* _Passage to read_
^^^^
Our Lives | JAPAN LITE

A bare-knuckle race against time to the Edo Period and back

One thing I love about Japan is its predictability: Trains run on time, people are unfailingly polite and taxi drivers wear white gloves, a sign of propriety.

So how in the world did I find myself in the passenger seat as an eager accomplice in a car chase? Keep in mind that I don’t like car chases, not even in movies or on TV. When we get to the screeching, burning-rubber point in a movie, that’s when I take the opportunity to get up and go to the bathroom or get another beer. Or both.

I was on my way home from Kyoto and was going to catch the last passenger ferry to my small island in the Seto Inland Sea. From Kyoto to Okayama I took the shinkansen, then changed to the local train at Okayama. The train would arrive at my station at 17:54, giving me just enough time — six minutes — to walk to the ferry terminal. I’d done this hundreds of times.

But a few stops away from that station, I suddenly remembered that two days ago the ferry schedule had changed! Rummaging through my bag, I pulled out the new schedule. The last ferry to my island was now 17:50! My train would arrive after the last ferry had left, leaving me no way to get home.

The time at that moment was 17:42 and the train had stopped at Konko. I hurried off the train and headed to the front of the station. There I saw a white-gloved taxi driver idling in his car.

“Is it possible to get to the ferry port by 17:50?” I asked.

“It’s faster to take the train,” he said. “Only 12 minutes.”

He was in his early 60s, his hair graying on the sides and coiffed a bit too much for an older man.

“I don’t have 12 minutes. I have to make the last ferry out to the islands at 17:50,” I said.

He put on his glasses, looked at the train schedule, glanced at his watch, then sucked through his teeth.

“We’ll never make it,” he said. “At this time of day the cars are backed up at all the traffic lights.”

“Well, take me anyway,” I said, knowing that by doing nothing, I definitely wouldn’t make it home. There was no reason to give up yet and besides, I hadn’t seen my husband in days. His most recent text message was “Happy hour will commence upon your arrival.” He knows what makes me tick.

The driver looked at his watch and sucked through his teeth again, but this time there was a distinct glint in his eye. He stepped on the gas.

Suddenly we were headed down the road going waaay over the speed limit. Our car chase against time had begun.

He ducked down a back road parallel to the main one, hurtling through local neighborhoods along skinny streets that looked one-way but weren’t. We sped through historical Edo-Period neighborhoods where everything is still black and white, including the clapboard houses and crisscross-patterned kura rice storage buildings. Pedestrians and old ladies pushing carts whipped past as if they were being propelled backwards. Stone pillars along the sides of the road showed the way to Edo on the ancient Sanyo road, the same road the train line is named after. Japanese history was not just blowing by us — we were leaving it in the dust. Oh, how time flies!
^^^^
* _Data section_
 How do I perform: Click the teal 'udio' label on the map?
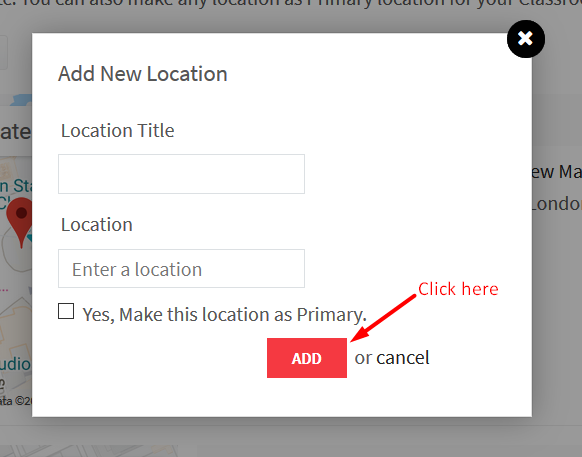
^^^^
* _Exercise instructions_
Write out the part of the taxi-ride essay that begins at the words "One thing I" and stops after "sign of propriety.", word for word. Rely on the taxi-ride essay alone, not on the material.

* _Worked solution_
One thing I love about Japan is its predictability: Trains run on time, people are unfailingly polite and taxi drivers wear white gloves, a sign of propriety.